Le Québec et la Californie tiendront mercredi la première vente aux enchères de l'année dans le cadre de leur marché commun du carbone. L'exercice devrait générer plus de 200 millions de dollars de revenus, qui iront garnir les coffres du Fonds vert. Voici comment fonctionne le marché du carbone.
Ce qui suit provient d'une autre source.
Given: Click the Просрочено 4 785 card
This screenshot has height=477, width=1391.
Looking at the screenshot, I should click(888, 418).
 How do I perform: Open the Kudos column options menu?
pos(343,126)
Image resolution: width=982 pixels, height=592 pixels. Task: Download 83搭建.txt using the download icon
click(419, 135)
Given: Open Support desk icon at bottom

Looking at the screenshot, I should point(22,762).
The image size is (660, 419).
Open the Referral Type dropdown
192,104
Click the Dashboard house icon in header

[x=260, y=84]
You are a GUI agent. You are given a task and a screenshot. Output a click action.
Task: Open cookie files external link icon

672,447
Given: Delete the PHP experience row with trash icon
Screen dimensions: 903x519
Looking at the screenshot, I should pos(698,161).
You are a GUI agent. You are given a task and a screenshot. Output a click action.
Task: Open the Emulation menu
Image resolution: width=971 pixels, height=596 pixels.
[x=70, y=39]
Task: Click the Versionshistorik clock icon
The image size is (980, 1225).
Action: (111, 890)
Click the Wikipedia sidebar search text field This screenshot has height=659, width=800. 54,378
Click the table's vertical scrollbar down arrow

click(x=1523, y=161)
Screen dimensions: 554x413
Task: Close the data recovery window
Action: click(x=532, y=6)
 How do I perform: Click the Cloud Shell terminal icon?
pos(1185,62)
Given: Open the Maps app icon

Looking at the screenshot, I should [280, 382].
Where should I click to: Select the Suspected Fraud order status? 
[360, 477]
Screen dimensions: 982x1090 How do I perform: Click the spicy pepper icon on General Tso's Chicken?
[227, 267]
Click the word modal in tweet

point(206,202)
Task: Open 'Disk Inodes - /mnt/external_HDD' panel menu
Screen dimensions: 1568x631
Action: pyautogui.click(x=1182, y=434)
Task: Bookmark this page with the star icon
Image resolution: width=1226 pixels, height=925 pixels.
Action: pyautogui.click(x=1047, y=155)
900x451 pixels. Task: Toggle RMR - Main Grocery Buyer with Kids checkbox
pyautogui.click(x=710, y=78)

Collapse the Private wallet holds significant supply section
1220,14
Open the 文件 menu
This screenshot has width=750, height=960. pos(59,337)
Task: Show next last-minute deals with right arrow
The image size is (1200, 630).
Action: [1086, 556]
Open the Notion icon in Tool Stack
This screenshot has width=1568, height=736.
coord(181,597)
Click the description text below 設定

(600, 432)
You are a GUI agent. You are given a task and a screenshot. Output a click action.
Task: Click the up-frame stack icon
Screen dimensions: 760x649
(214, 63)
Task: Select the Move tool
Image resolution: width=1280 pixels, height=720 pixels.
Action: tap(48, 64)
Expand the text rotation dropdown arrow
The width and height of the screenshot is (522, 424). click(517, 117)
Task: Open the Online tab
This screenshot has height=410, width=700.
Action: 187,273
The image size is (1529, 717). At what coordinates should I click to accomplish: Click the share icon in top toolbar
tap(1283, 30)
Plafonner et tarifer le carbone

Le fonctionnement du marché du carbone est complexe, mais son principe de base est simple : le gouvernement établit une limite maximale d'émissions de gaz à effet de serre (GES) au-delà de laquelle les émetteurs doivent acheter des « droits d'émission ». Ceux qui ne dépassent pas ce plafond peuvent vendre leurs droits non utilisés. Le marché québécois du carbone est donc un « système de plafonnement et d'échange de droits d'émission » (SPEDE). Dans ce système, chaque tonne de GES émise dans l'atmosphère correspond à une « unité d'émission ». Il y a quatre ventes aux enchères par année. Le gouvernement accorde gratuitement un certain nombre d'unités d'émission afin d'éviter la délocalisation d'entreprises vers des États qui ne tarifent pas le carbone, un phénomène baptisé « fuites du carbone ». Le plafond d'émissions diminue chaque année.

Plus de 100 participants

Deux grandes catégories d'émetteurs participent au marché du carbone : les entreprises émettant annuellement plus de 25 000 tonnes de GES, comme les alumineries, les cimenteries et les producteurs d'électricité, ainsi que les distributeurs de combustibles fossiles, comme l'essence, le gaz ou le mazout, à qui incombe la responsabilité des émissions générées par leurs produits. Depuis l'an dernier, des entreprises, organisations ou même des personnes émettant moins de 25 000 tonnes de GES peuvent demander à intégrer le marché, sous certaines conditions. C'est notamment le cas de la coopérative laitière Agropur, qui est ainsi l'un des 118 participants au marché québécois. Mis sur pied en 2013, le SPEDE du Québec est lié à celui de la Californie depuis 2014 dans le cadre de la Western Climate Initiative. L'Ontario s'y était joint l'an dernier, avant de s'en retirer après l'élection du conservateur Doug Ford.

2,8 milliards

Le Québec verse les revenus qu'il tire du marché du carbone au Fonds vert, qui doit servir à financer des initiatives visant à réduire les émissions de GES du Québec et à favoriser l'adaptation aux impacts des changements climatiques. Ce sont ainsi 2,8 milliards de dollars qui ont été recueillis depuis la création du marché commun avec la Californie. La dernière vente aux enchères, en novembre, avait généré des revenus de 224 millions de dollars, ce qui la place au deuxième rang des plus lucratives après celle de novembre 2017, où le montant des ventes avait atteint 233 millions de dollars. Le prix minimal pour la vente de mercredi a été fixé à 15,31 $ par unité d'émission, donc par tonne de GES. En novembre dernier, le prix de vente moyen avait atteint 21,21 $ l'unité.

Un « effet certain »

Le marché du carbone « a un effet certain », estime Patrick Bonin, responsable de la campagne climat-énergie de Greenpeace Canada, qui se réjouit que le Québec ait choisi de mettre « pas juste un prix, mais aussi un plafond » sur le carbone. Il estime par contre que le système « pourrait clairement être plus efficace », notamment en accordant moins de droits d'émission gratuits et en augmentant le prix de la tonne de GES. « Le gouvernement fédéral va en arriver à 50 $ la tonne en 2023 [et] Environnement Canada calcule déjà que le coût social du carbone est autour de 45 $ la tonne », compare-t-il. Patrick Bonin appelle également le gouvernement à démontrer, « études à l'appui », l'efficacité de son système, ce qu'il n'est « pas en mesure de faire » à l'heure actuelle.

Québec satisfait

Malgré une demande d'entrevue faite lundi dernier, le ministère de l'Environnement et de la Lutte contre les changements climatiques n'a pas accordé d'entrevue à La Presse, affirmant « ne pas avoir de porte-parole de disponible », a indiqué par courriel un porte-parole, Clément Falardeau. Ce dernier a cependant écrit que le marché du carbone « fonctionne bien et remplit son rôle », en voulant pour preuve le fait que « 100 % des émetteurs visés se sont conformés aux exigences prévues ».